The MenuSection could be nested once or marked up separately.

DDeering commented 7 years ago

Thanks, Jarno.

Sorry if I seem stubborn but I'm still not a fan of menuAddOn. A menu has menu sections but menu items have add-ons. If we already have Menu > hasMenuSection > MenuSection, why do we need menuAddOn to declare essentially another MenuSection? Can't we just use the same structure?

jvandriel commented 7 years ago

Be as stubborn as you want, I'm not that crazy about it either. I just noticed it on http://webschemas.org/ earlier and tried to make sense of why it's there.

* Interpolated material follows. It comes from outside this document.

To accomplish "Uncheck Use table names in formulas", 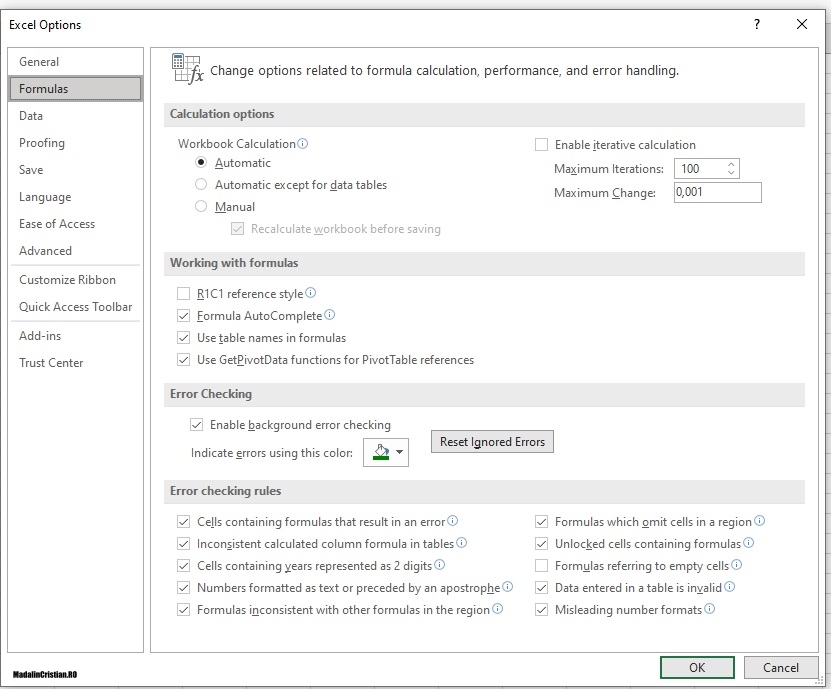I will point(184,338).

Couldn't we let it out in favor of using addOn in combination with an multi-type entity?

  "@type":"MenuItem",
  "name":"Pepperoni pizza",
  "additionalProperty":
  {
    "@type":"PropertyValue",
    "name":"size",
    "value":"medium"
  },
  "offers":
  {
    "@type":"Offer",
    "priceCurrency":"USD",
    "price":"6.99",
    "addOn":
    {
      "@type":"Offer",
      "itemOffered":
      {
        "@type":["MenuSection","SomeProducts"],
        "name":"Extra's",
        "hasMenuItem":
        [
          {
            "@type":"MenuItem",
            "name":"Pineapple",
            "offers":
            {
              "@type":"Offer",
              "priceCurrency":"USD",
              "price":"0.50"
            }
          },
          {
            "@type":"MenuItem",
            "name":"Gouda cheese",
            "offers":
            {
              "@type":"Offer",
              "priceCurrency":"USD",
              "price":"2"
            }
          }
        ]
      }
    }
  }
DDeering commented 7 years ago

Is using an MTE really necessary in this case, Jarno? Aren't menus, menu sections, and menu items by default understood to be "some products"? And MenuItem is going to inherit all of the Product type's properties anyway, so I'm thinking that it might be a little redundant and unnecessary. But perhaps I'm overlooking something.

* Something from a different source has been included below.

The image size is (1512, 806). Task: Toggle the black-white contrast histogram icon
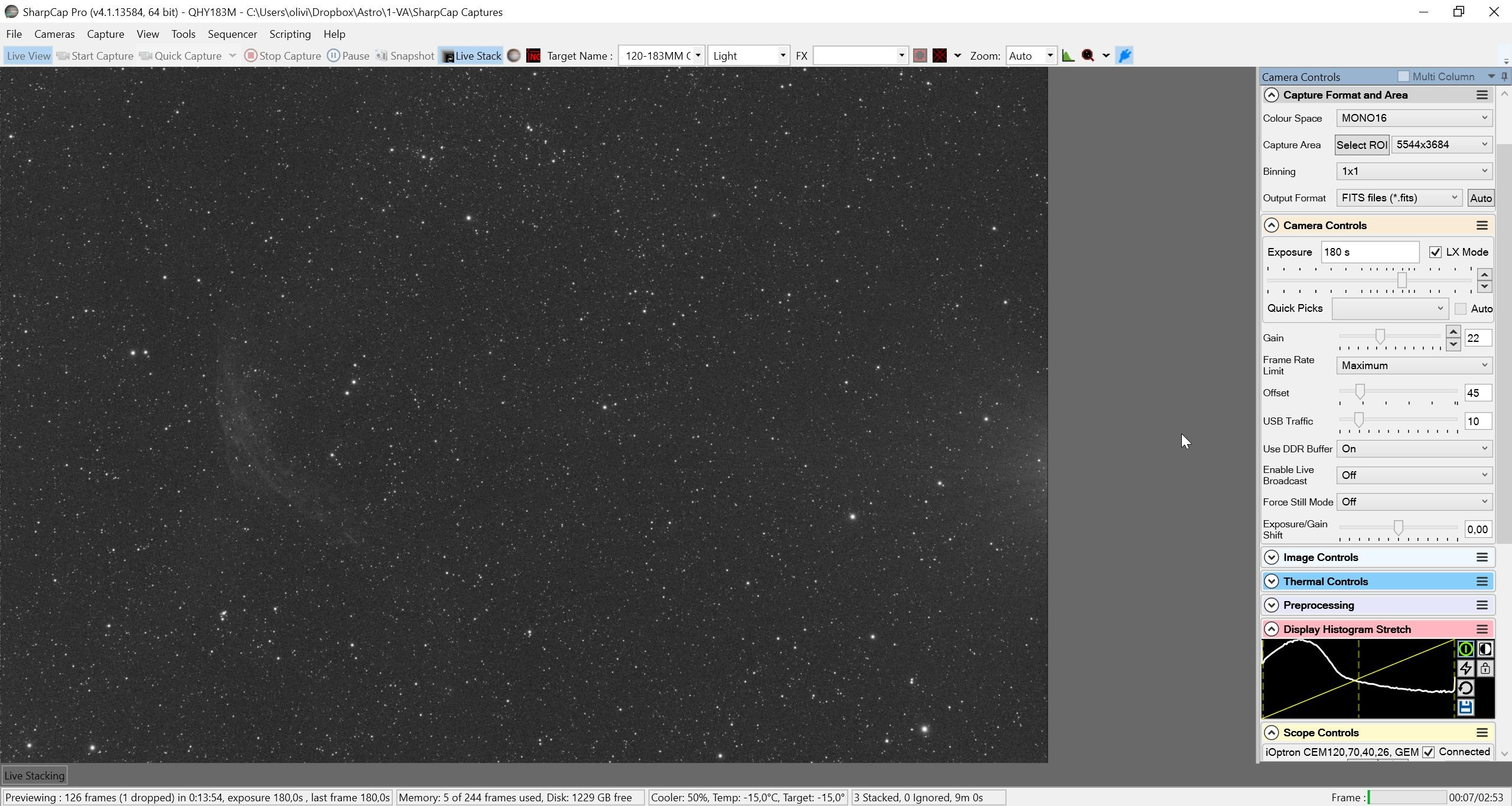click(1485, 649)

mfhepp commented 7 years ago

There are two things we need to keep distinct:

  1. Support for configurable products ("choose three side-dishes out of a selection of ten"). This is a general requirement for products missing in schema.org, and it should be handled at the generic product level and not by a proprietary model for menues.

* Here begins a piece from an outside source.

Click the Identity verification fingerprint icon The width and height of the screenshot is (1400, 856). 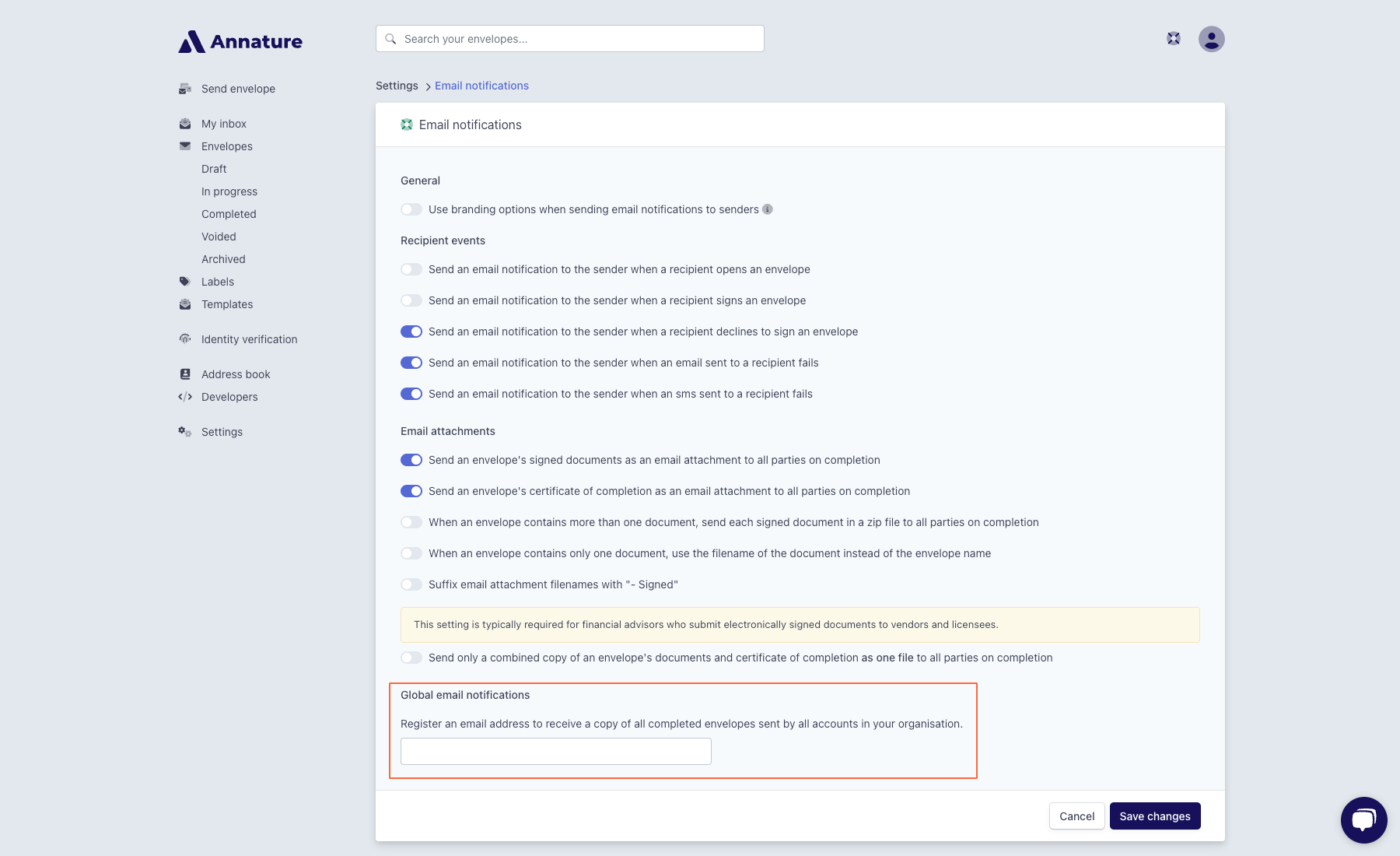click(185, 339)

  2. Support for add-ons that are offers to extend a base offer, i.e. you can only buy (or rent, in other domains) the product (accept the offer to buy or rent the add-on) if you accept the base offer, like "add a side-salad for only $3". This is already supported by schema.org via the addOn property - simply define two schema:Offer entities and link from the base to the optional extension via addOn. This is sufficient, precise, and generic.

Also, please try to keep the essential distinction between the objects that are being advertised (be they food, garments, or cars) from the offer to transfer some rights on the objects.

It would be a real pity if any domain-specific extension breaks this fundamental principle in schema.org, i.e. keeping products and offers of products distinct. This will always lead us into a mess as soon as we face bundles of products or services from multiple domains, like accommodations + foods, or rental cars and insurances, etc.

I strongly recommend reading

http://wiki.goodrelations-vocabulary.org/Documentation/Conceptual_model

and at least section 2 of the attached paper, which is an extension of the link above.

Best wishes

Martin

martin hepp http://www.heppnetz.de mhepp@computer.org @mfhepp

On 19 Jan 2017, at 20:41, dkutcher notifications@github.com wrote:

Perhaps, but they might have the regular menu discounted during lunch or happy hour, without having a happy hour menu.

— You are receiving this because you were mentioned. Reply to this email directly, view it on GitHub, or mute the thread.

DDeering commented 7 years ago

Good point. Thanks, Martin. We certainly don't want to break from schema.org norms. Do you have any suggestions then on how to handle these things?

jvandriel commented 7 years ago

Going by Martin's comment I think it might be a good idea to remove Menu from webschemas.org until it becomes clear what to do about not being able to use menuAddOn @danbri.

danbri commented 7 years ago

After looking over this and discussing with @gmackenz and @vholland, I will move menuAddOn to the Pending section of schema.org for the upcoming #1292 release.